Eu acredito que o principal factor que leva as empresas ou as pessoas a não contratar um seguro é a falta de recurso orçamentado para o pagar. Então, desenvolver seguros de baixo preço e baixo custo é fundamental. Mas é importante dizer que o problema é que quando se pensa na óptica do seguro de saúde, toda vez que se pensa em reduzir o prémio, reduz-se a cobertura. O que acontece quando você tem o seguro é que os limites de cobertura são iguais para todos, para as pessoas doentes e para as sadias. As pessoas sadias acabam tendo um uso voluntário. Elas decidem ir à clínica, decidem fazer uma consulta ou um exame e não estão propriamente doentes. As pessoas que têm uma doença como a tensão alta, como o diabetes ou outro problema qualquer, elas efectivamente precisam usar. E quando você reduz a cobertura elas acabam ficam fora. Então, há uma incoerência, porque você não trata, não resolve o problema onde precisa ser resolvido. Então, é preciso reinventar esse negócio para permitir que se crie produtos de baixo preço, mas que resolvam o problema do cliente. É nisso que estamos a trabalhar, desenvolver produtos que possam atender a essa necessidade específica.
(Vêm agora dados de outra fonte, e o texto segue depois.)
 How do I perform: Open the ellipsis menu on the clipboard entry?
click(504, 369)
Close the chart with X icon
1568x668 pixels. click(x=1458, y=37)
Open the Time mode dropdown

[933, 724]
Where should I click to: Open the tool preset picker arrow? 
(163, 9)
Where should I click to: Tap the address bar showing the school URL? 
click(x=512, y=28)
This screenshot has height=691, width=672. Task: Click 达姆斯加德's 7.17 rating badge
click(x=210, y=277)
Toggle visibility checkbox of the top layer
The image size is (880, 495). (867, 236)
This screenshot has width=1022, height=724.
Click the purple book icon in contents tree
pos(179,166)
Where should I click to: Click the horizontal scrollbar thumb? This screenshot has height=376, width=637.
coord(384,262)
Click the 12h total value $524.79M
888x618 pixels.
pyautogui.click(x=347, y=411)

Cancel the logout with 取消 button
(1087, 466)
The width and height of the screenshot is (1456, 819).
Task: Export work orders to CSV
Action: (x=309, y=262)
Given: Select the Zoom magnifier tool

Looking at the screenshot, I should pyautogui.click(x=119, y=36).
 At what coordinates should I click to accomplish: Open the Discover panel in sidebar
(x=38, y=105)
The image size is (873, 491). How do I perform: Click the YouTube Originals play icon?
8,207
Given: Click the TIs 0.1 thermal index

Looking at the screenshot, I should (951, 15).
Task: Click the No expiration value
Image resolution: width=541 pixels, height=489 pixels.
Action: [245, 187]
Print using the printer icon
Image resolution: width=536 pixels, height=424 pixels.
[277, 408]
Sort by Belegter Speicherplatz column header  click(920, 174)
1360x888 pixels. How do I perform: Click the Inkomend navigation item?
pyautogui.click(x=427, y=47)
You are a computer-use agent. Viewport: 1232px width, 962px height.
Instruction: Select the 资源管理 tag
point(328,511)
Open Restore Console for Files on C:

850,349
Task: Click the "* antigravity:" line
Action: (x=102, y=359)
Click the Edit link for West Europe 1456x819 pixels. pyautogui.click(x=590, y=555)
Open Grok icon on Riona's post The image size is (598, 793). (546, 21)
Ainda que se baixe o preço, a verdade é que temos pessoas e empresas que acreditam que o seguro é um custo.
Também tem esse impasse. Esse é um dilema do mercado, especialmente no seguro de saúde. Quem não pretende utilizar, acha que é um custo e prefere não comprar. Se ele recebe da empresa, óptimo. Quem precisa, dispõe-se a pagar. Mas o que acontece é que se aquela pessoa está comprar para usar, então ela está comprando o acesso ao serviço e não ao seguro, e não à protecção para uma eventualidade desconhecida. Então o que faz isso? Essa população acaba aumentando a utilização e fazendo com que esses produtos se tornem mais caros. Nós temos que encontrar modelos que permitam equalizar essas situações. Eu vou tratar as pessoas que estão doentes e eu vou oferecer um produto que resolva o problema delas, mas que também caibam no bolso do paciente.
Ninguém compra o que não conhece e nem sabe. Como avalia a comunicação das seguradoras com os segurados através de publicidades e outros canais?
Realmente essa comunicação é muito pequena e muito fraca. Não só na forma de como usar o seguro, mas também para aqueles ramos que têm ainda uma penetração muito menor do que deveriam, como é o caso dos seguros obrigatórios, onde a penetração ainda é baixa. As empresas ainda não perceberam o valor do seguros, então temos que fazer um esforço na divulgação da importância do seguro e fazer com que as pessoas contratem o seguro que é obrigatório, mas conscientes dos benefícios que podem ter.